A creative and critical mind seems to be a problem in today’s world, and society often tends to look at it as some kind of a deviation from the normal, rule-abiding, passive mind idealized by mainstream schooling. An occasional painting, a clay vase on the potter’s wheel, a piece of craft made from waste materials, or hobby class in music or theatre is seen as a recreational or co-curricular engagement, but on a day-to-day basis as far as the main life course of the child is concerned, parents and teachers often prefer that they take well-trodden paths that are low risk, high return, and stable in terms of the parameters that society values the most, such as financial stability, social security, or power. How many of us really want our children to grow up as independent and sensitive thinkers with a questioning-exploring mind of their own?
It has been widely recognized that individual thinking and sensitivity have nothing to do with modern education. That is the reason why students are often denied the right to question in the classroom; parents keep scolding their children when they no longer unconditionally follow instructions or question things around them. When children grow into adults, the community denies them the freedom to raise their voices against social injustice, fight for their rigs or even express their emotions without the fear of being judged. From the home to the school and the community, children are discouraged to think, question, feel or be sensitive to the world around them. They are expected to walk the path that somebody else has decided, borrow their dreams from the market logic, and fit into the mould society has cast without doubts, questions, or a mind of their own. People who dare to look at the world differently are often labelled idealists, puritans, or impractical.
While working with different groups of students and talking about questioning, sensitivity, and development of critical consciousness, I became aware of the many ways in which our community tries to silence creativity and uniqueness. Our teachers often reprimand students who don’t understand concepts in one go or ask questions that are apparently not in the syllabus. Either the child is labelled as dumb, incapable, or mentally insufficient or is called over-smart, rebellious, or spoilt. A child who is questioning is likely to be participating in the classroom, taking interest in what is being taught or wanting to expand his/her knowledge, but instead of appreciating the child and opening up avenues for them to explore, many teachers and parents see this as a problem or symbolic of the child crossing their limits, being disrespectful of adult authority or acting beyond their age! You can very well see the repercussions of this in our classrooms where students are expected to memorize answers from the book rather than form their own understanding of things, follow classroom instructions without questioning, participate in activities ranging from classroom teaching, craft-library periods, examinations and assessments, conducting experiments in the science lab all with the consistency of a lifeless robot that is programmed to follow rather than think and feel the world around itself.
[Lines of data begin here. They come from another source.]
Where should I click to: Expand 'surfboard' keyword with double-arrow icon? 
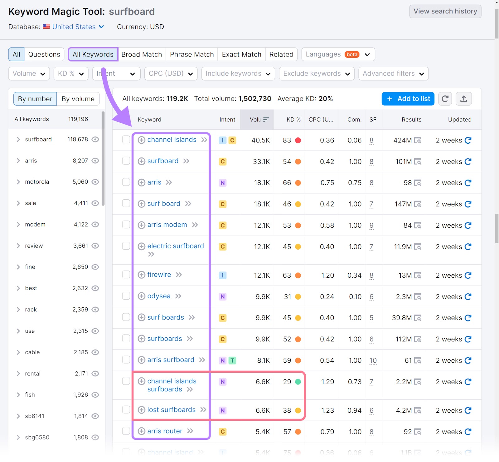(187, 161)
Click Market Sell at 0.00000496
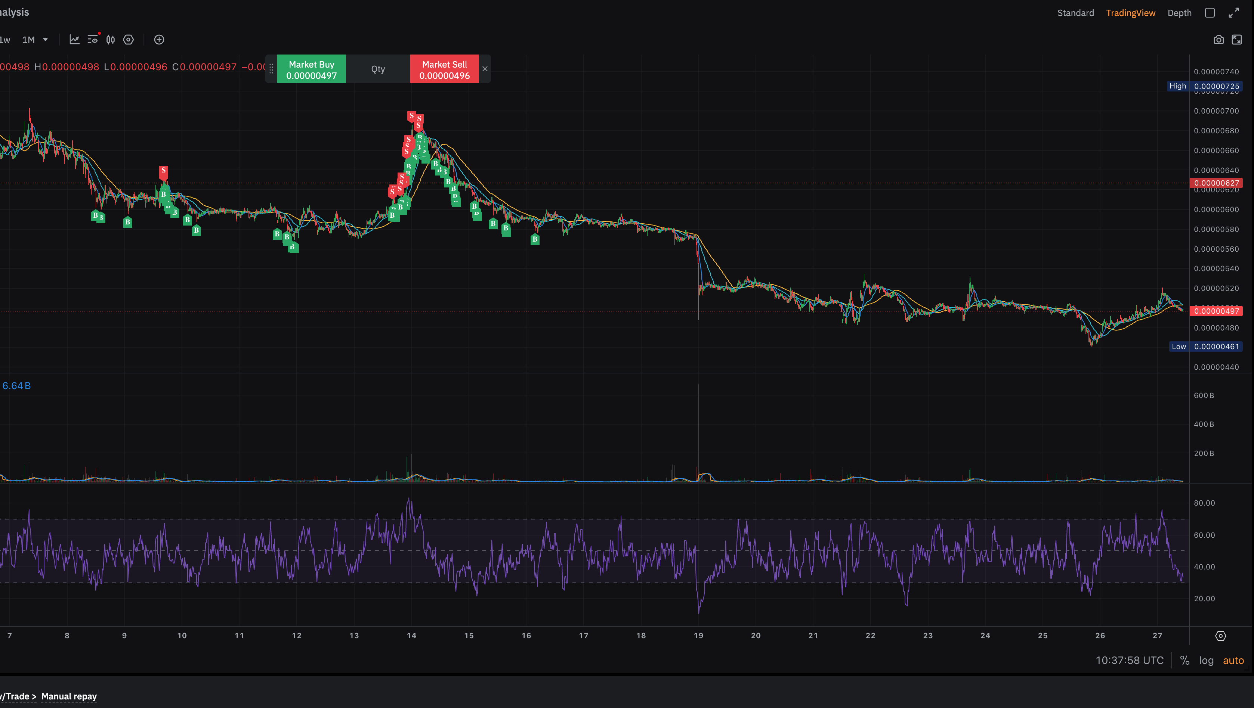Image resolution: width=1254 pixels, height=708 pixels. (x=444, y=69)
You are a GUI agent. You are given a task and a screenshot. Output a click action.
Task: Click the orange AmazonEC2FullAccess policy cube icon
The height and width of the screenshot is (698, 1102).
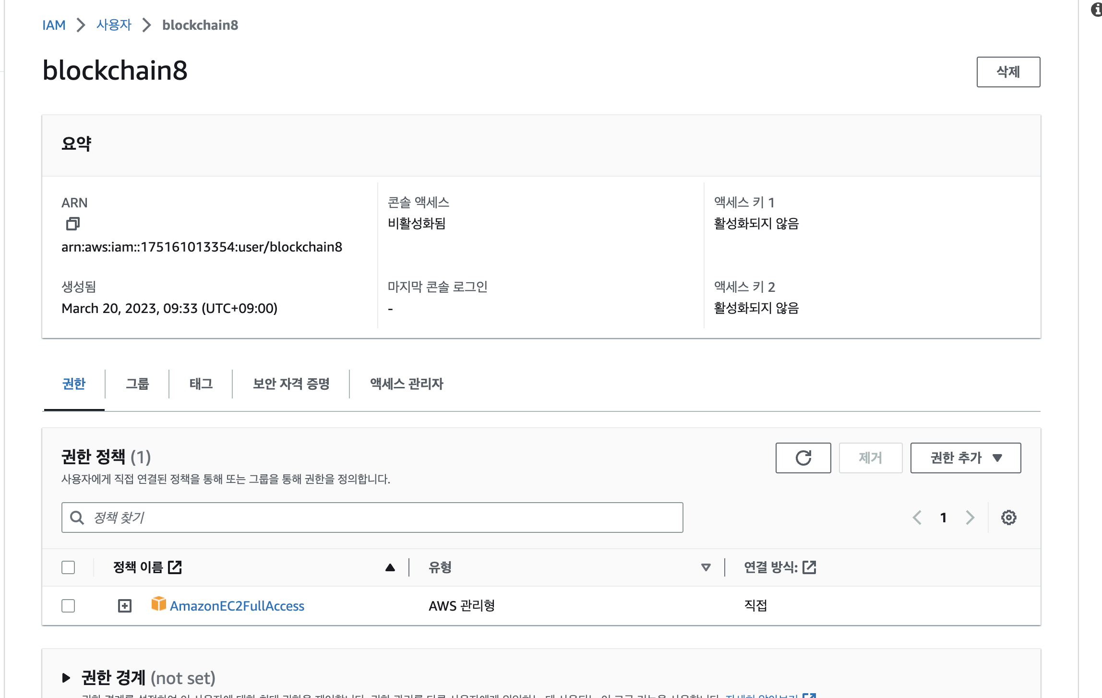158,604
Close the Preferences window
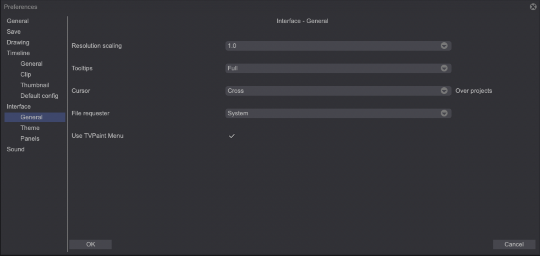 pyautogui.click(x=533, y=7)
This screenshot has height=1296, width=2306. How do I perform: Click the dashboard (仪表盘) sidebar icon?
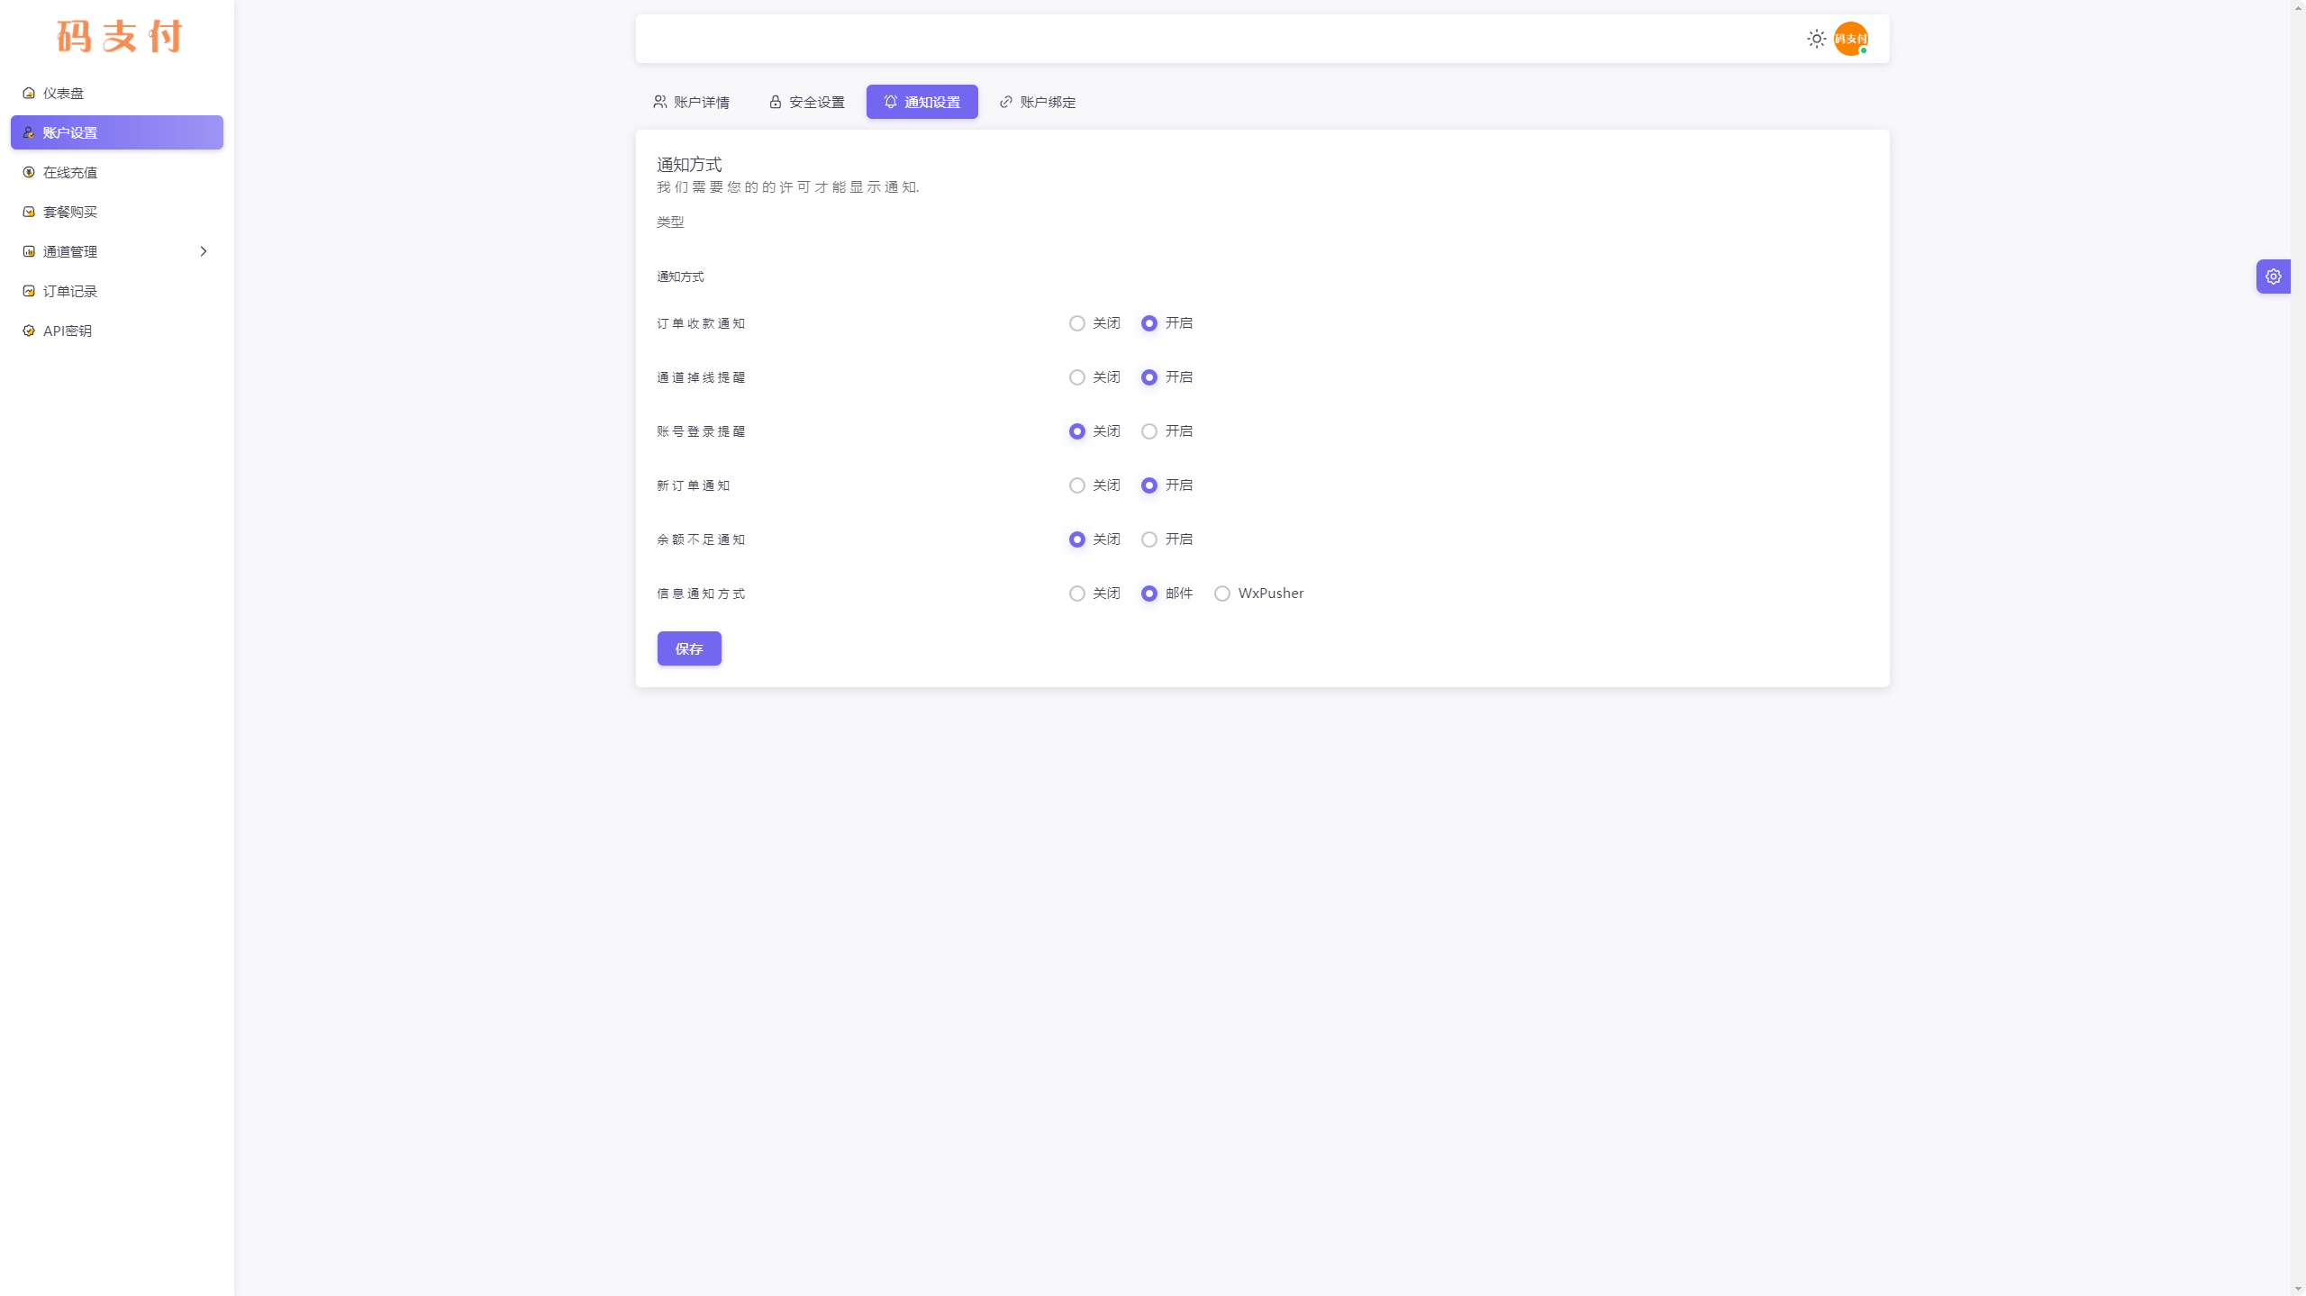click(29, 93)
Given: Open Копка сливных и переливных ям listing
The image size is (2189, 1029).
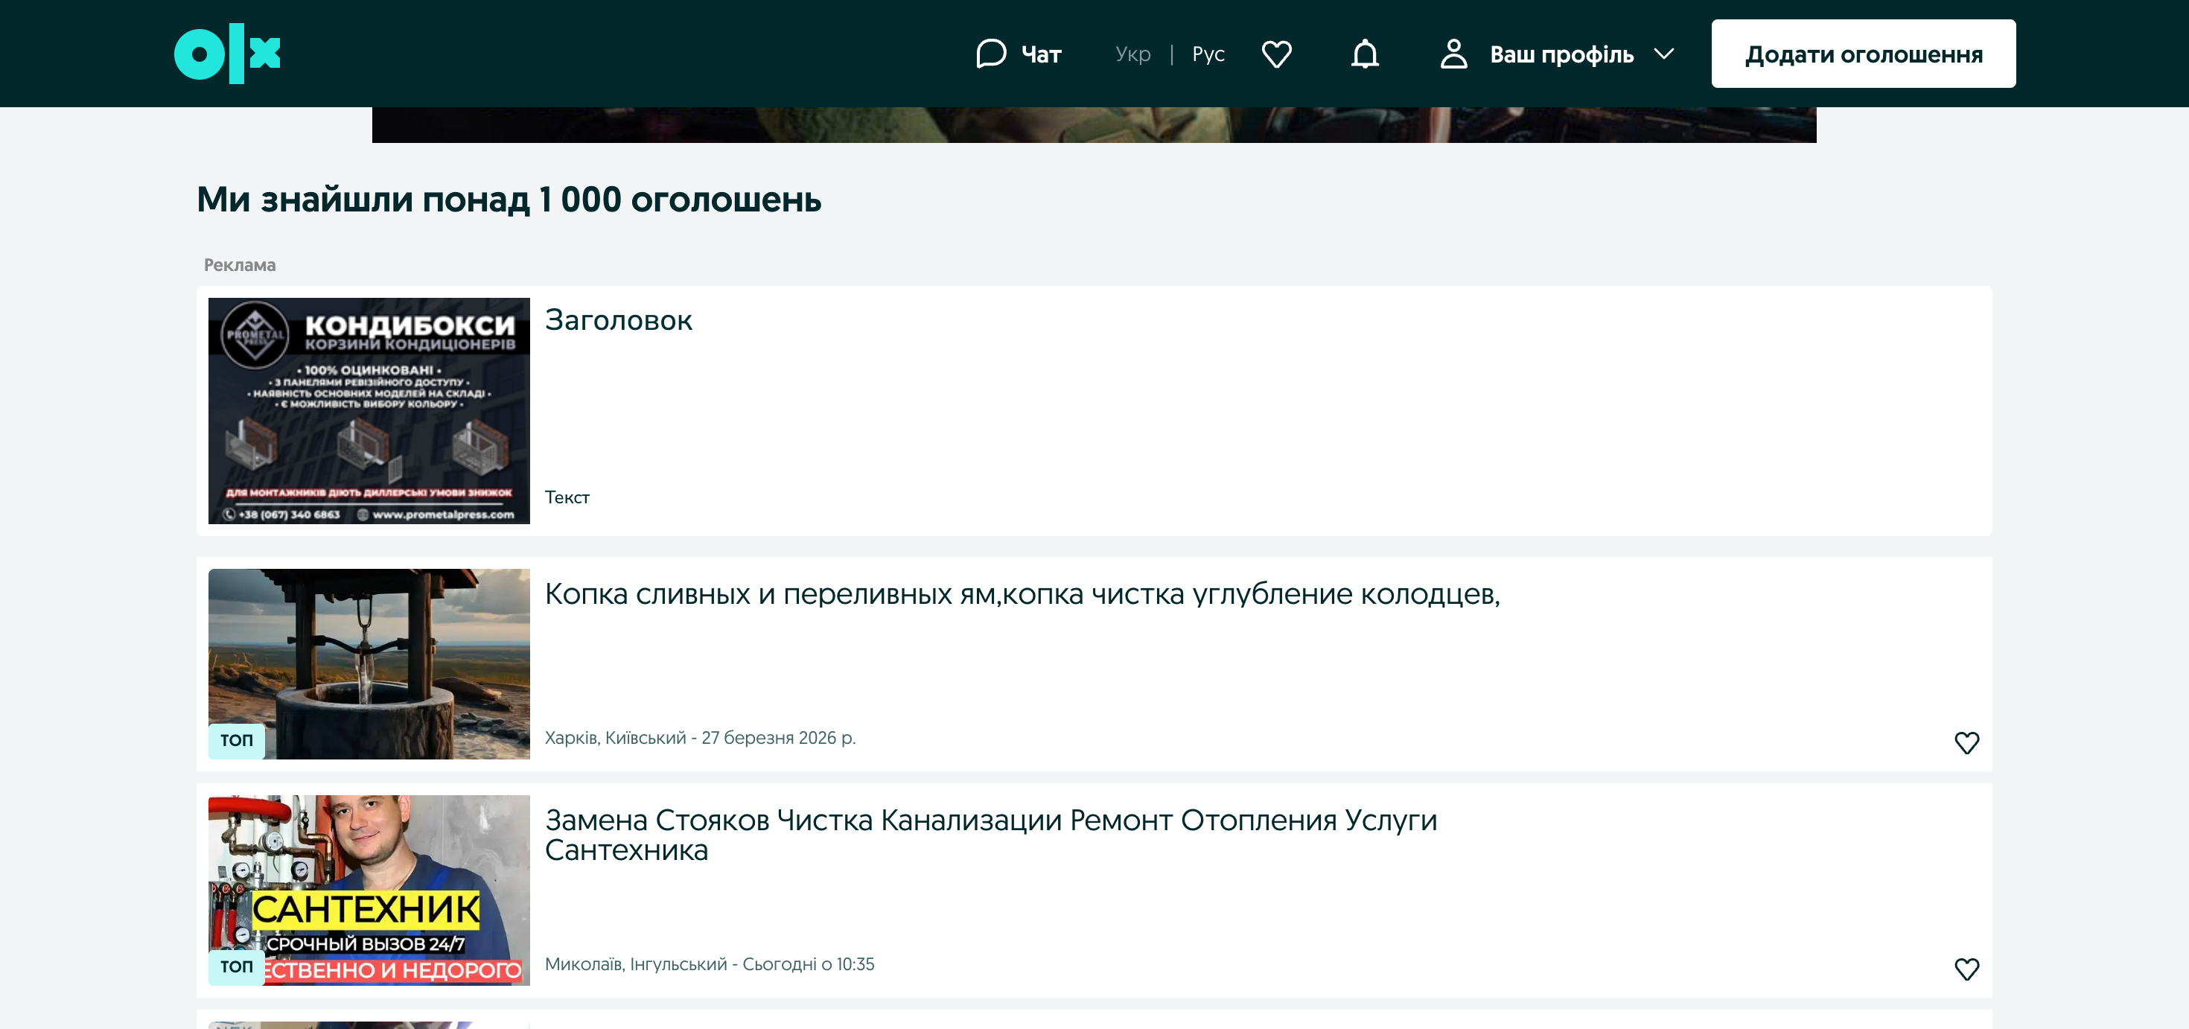Looking at the screenshot, I should pos(1021,594).
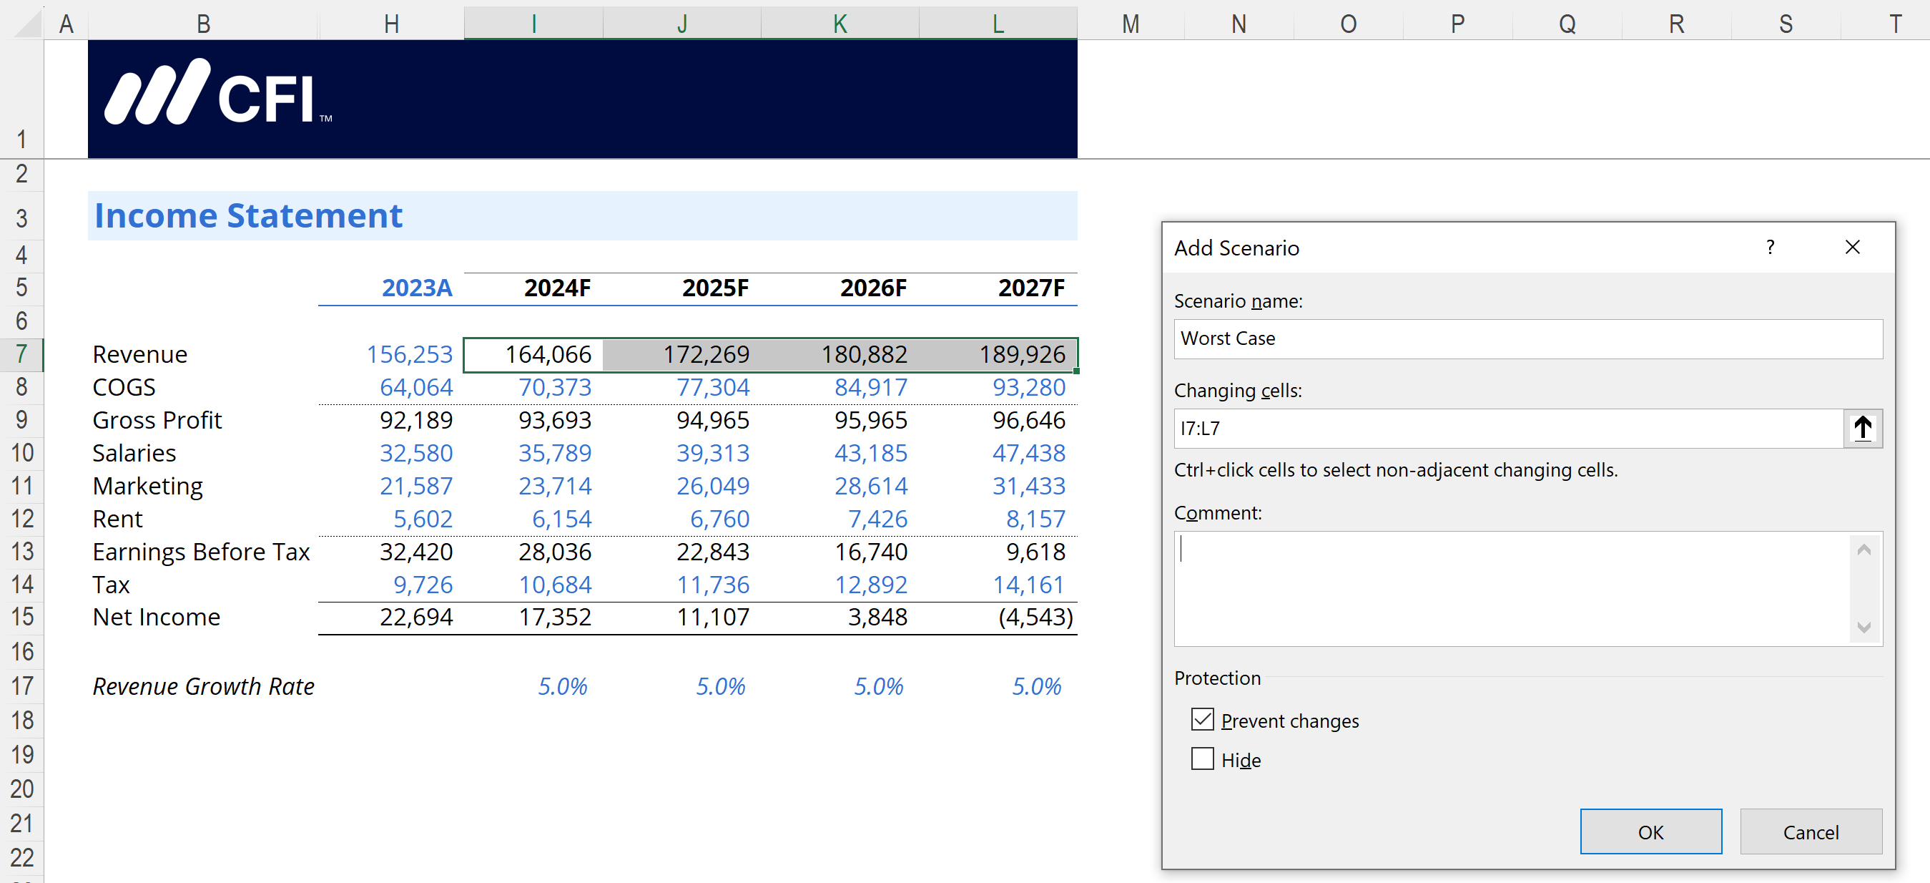
Task: Close the Add Scenario dialog with X
Action: 1852,247
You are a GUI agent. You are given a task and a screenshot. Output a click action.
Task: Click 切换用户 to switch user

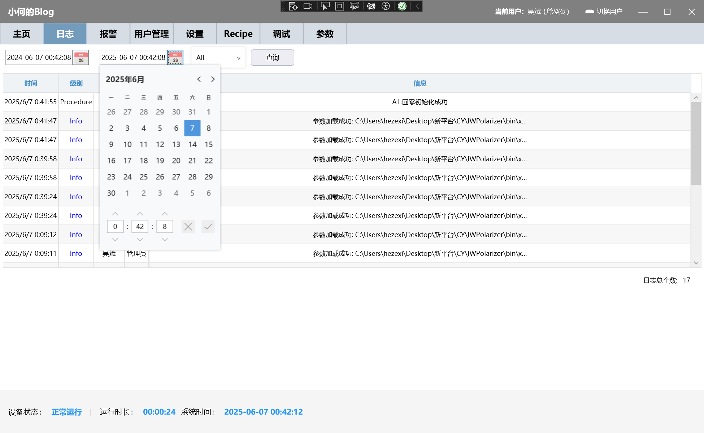[604, 12]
The system wants every course of action and method to be uniform under the control of a highly regimented process that seems to be manufacturing well-programmed robots instead of creative-critical and sensitive human beings. Market oriented learning, parental and social pressures snatch away children’s uniqueness and creativity and bring up dull individuals who have not had a chance to develop their own consciousness or sense of identity beyond the social programming.
During my interactions with children they often reveal how a mind becomes narrow and insensitive. In a lower-middle class family, a girl is expected to handle domestic chores but a boy is expected to study and the parents ensure that he is provided with a suitable environment. If the girl questions her mother, asking her why she is compelled to cook and clean while her brother is encouraged to study, paradoxically the parents don’t reflect or rethink their parenting, instead they reprimand the girl and say, “Bahut mu chlata hai” (You talk too much). A girl looking at the world with her own eyes, questioning the patriarchal status quo or asking for the chance to be treated equally with her brother is seen as a problem in the family and often girls who dare to question are either married off early or caged within the walls of the home. With time, most children stop questioning and adjust with the system knowing that this is how things are and shall forever be for them. Is the child denied critical thinking because of the danger that he/she will now understand the paradox of the society, question its power structure and age-old customs? Are children who ask questions seen as problematic because they reject tradition, hierarchies of knowledge and insist on democracy and justice?